Selain faktor figur, adanya keyakinan akan keberkahan (tabarruk) menjadi motivasi spiritual yang sangat besar. Jemaah datang dengan harapan bisa mendapatkan siraman rohani dan doa bersama di tempat yang dianggap mustajab. Berkumpulnya jutaan orang yang secara serentak melantunkan zikir dan selawat dipercaya menciptakan atmosfer sakral yang mampu memberikan ketenangan jiwa, serta menjadi sarana untuk mendekatkan diri kepada Allah SWT melalui wasilah kemuliaan sang ulama.

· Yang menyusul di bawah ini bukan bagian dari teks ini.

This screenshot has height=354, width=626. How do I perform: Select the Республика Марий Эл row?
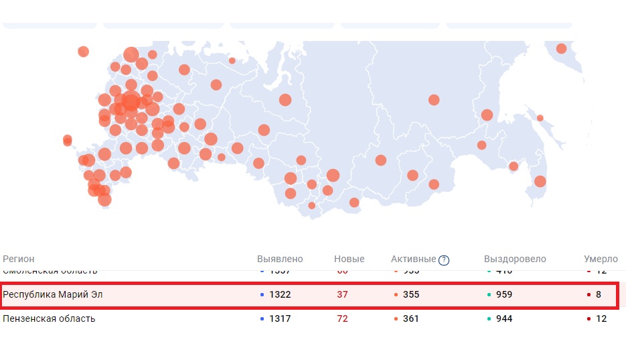pos(54,294)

Fenomena ini juga didorong oleh kemudahan akses terhadap ajaran beliau yang menyejukkan. Guru Sekumpul dikenal sebagai ulama yang moderat dan fokus pada pembersihan hati (tashfiyatul qulub) serta kecintaan kepada Nabi Muhammad SAW melalui syiar selawat. Pesan-pesan dakwah beliau yang inklusif dan mudah dipahami menyentuh berbagai lapisan masyarakat, mulai dari kaum intelektual hingga masyarakat awam, sehingga magnet spiritualnya melampaui batas geografis Kalimantan.
Halaman 5 / 5
Budaya gotong royong dan pelayanan luar biasa dari warga lokal Martapura juga menjadi alasan mengapa jemaah merasa nyaman untuk datang kembali setiap tahun. Tradisi masyarakat setempat yang membuka pintu rumah mereka untuk penginapan gratis dan menyediakan ribuan dapur umum yang membagikan makanan cuma-cuma menciptakan rasa kekeluargaan yang kental. Pelayanan yang didasari rasa ikhlas ini membuat jemaah merasa disambut sebagai tamu kehormatan, bukan sekadar pengunjung biasa.
Dukungan teknologi informasi turut berperan dalam meluaskan jangkauan pengaruh Guru Sekumpul kepada generasi muda. Meskipun banyak jemaah milenial dan Gen Z tidak pernah bertemu langsung dengan beliau, dokumentasi audio dan visual mengenai pengajian beliau tersebar luas di media sosial. Hal ini menciptakan rasa penasaran dan kekaguman yang akhirnya mendorong mereka untuk ikut merasakan langsung pengalaman spiritual berada di tengah lautan manusia saat pelaksanaan haul.
Terakhir, Haul Guru Sekumpul telah bertransformasi menjadi identitas budaya dan ajang penguat ukhuwah Islamiyah yang masif. Bagi banyak orang, menghadiri haul adalah momen setahun sekali untuk merasakan kesetaraan total, di mana semua orang dari berbagai status sosial duduk bersimpuh di hamparan sajadah yang sama. Pengalaman kolektif menjadi bagian dari "ombak ahli zikir" ini memberikan kepuasan batin yang sulit dicari tandingannya, mengukuhkan Martapura sebagai episentrum spiritualitas di Nusantara.